Thanks Biao.

Kind regards
Phil

> On 14 Apr 2024, at 18:04, Biao Geng <biaoge...@gmail.com> wrote:
> 
> Hi Phil,
> 
> You can check my github link 
> <https://github.com/bgeng777/pyflink-learning/tree/main/pyflink-using-docker> 
> for a detailed tutorial and example codes :).
> 
> Best,
> Biao Geng
> 
> Phil Stavridis <phi...@gmail.com <mailto:phi...@gmail.com>> 于2024年4月12日周五 
> 19:10写道:
>> Hi Biao,
>> 
>> Thanks for looking into it and providing a detailed example.
>> I am not sure I am following some of the setup and I just want to make sure 
>> I run what you have tested without messing up anything with the setup. 
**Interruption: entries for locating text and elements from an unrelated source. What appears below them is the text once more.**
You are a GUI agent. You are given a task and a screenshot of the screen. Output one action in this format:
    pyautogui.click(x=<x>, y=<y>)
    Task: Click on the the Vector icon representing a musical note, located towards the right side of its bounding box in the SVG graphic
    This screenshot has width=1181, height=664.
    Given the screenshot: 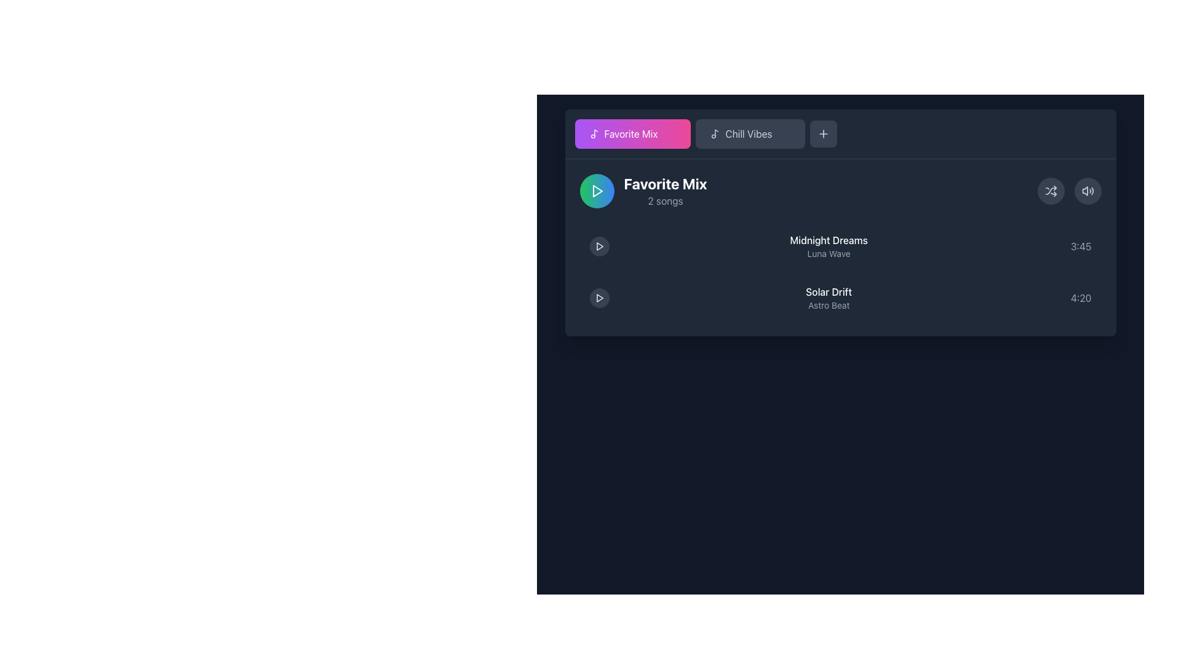 What is the action you would take?
    pyautogui.click(x=596, y=133)
    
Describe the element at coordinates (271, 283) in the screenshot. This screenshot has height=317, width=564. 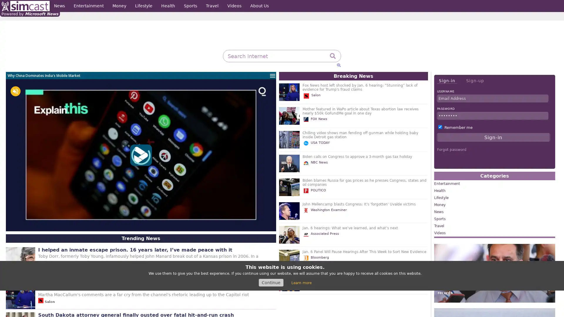
I see `Continue` at that location.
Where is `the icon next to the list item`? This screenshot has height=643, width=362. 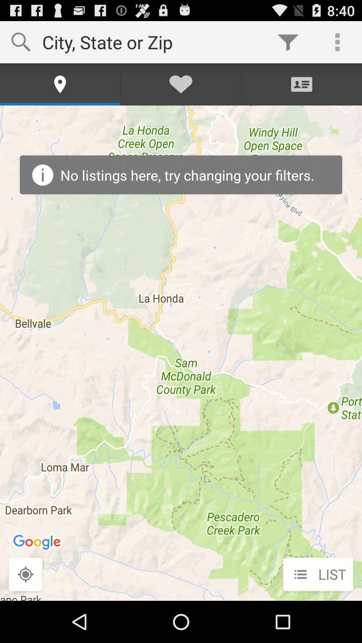
the icon next to the list item is located at coordinates (25, 574).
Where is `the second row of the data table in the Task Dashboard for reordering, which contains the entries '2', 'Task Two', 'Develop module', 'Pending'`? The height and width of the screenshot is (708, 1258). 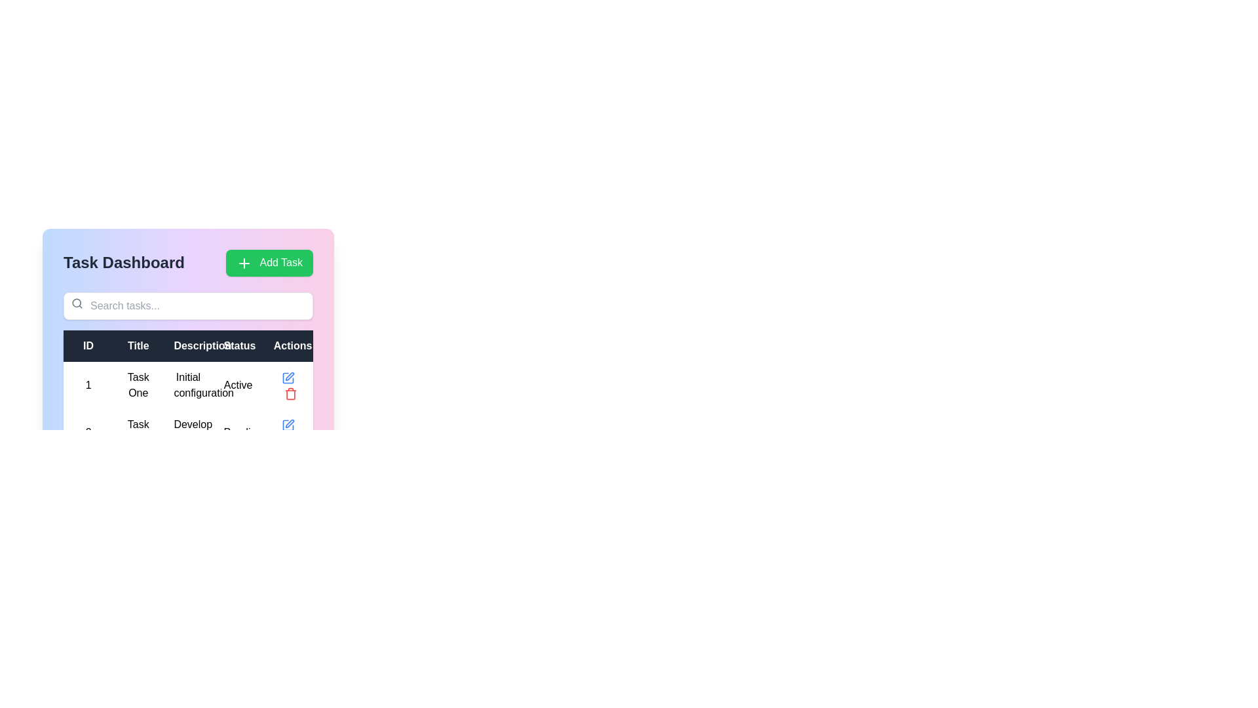
the second row of the data table in the Task Dashboard for reordering, which contains the entries '2', 'Task Two', 'Develop module', 'Pending' is located at coordinates (187, 432).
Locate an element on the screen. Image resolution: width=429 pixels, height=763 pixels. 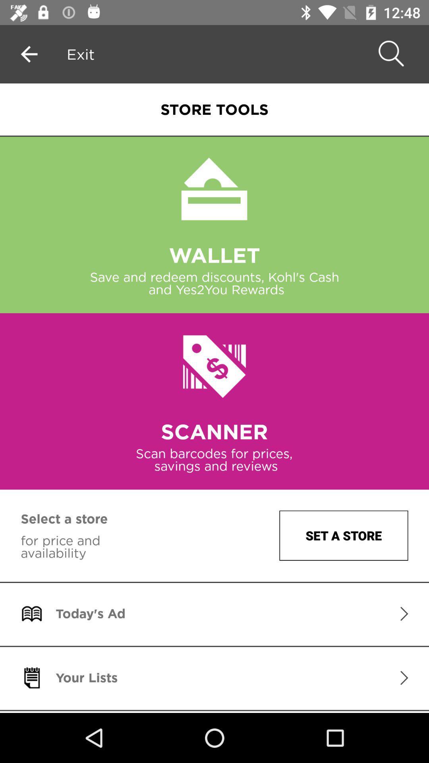
go back is located at coordinates (29, 54).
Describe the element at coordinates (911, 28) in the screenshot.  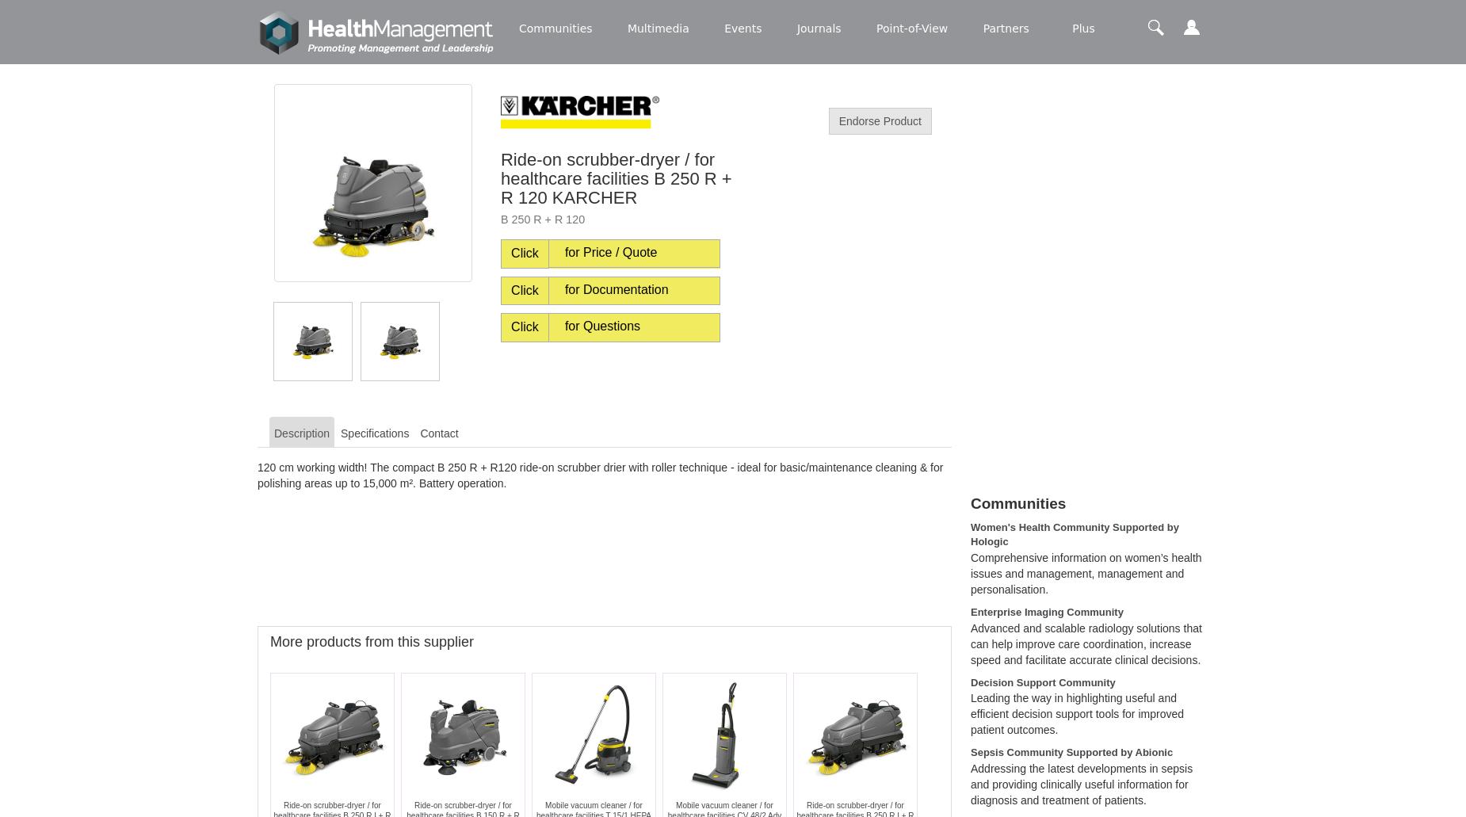
I see `'Point-of-View'` at that location.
>> Especially for how you create the Docker images etc. Do you have this 
>> committed somewhere or could you perhaps provide a JAR file with the 
>> implementation? Thanks.
>> 
>>> On 11 Apr 2024, at 19:43, Biao Geng <biaoge...@gmail.com 
>>> <mailto:biaoge...@gmail.com>> wrote:
>>> 
>>> Hi Phil,
>>> I test it on my local docker environment and find that we do need to use 
>>> "flink run" to submit the job to the session cluster. Simply using `python 
>>> xx.py` may just launch a local mini cluster and would not submit the job to 
>>> the cluster you created. Also note, that all required dependencies (e.g. 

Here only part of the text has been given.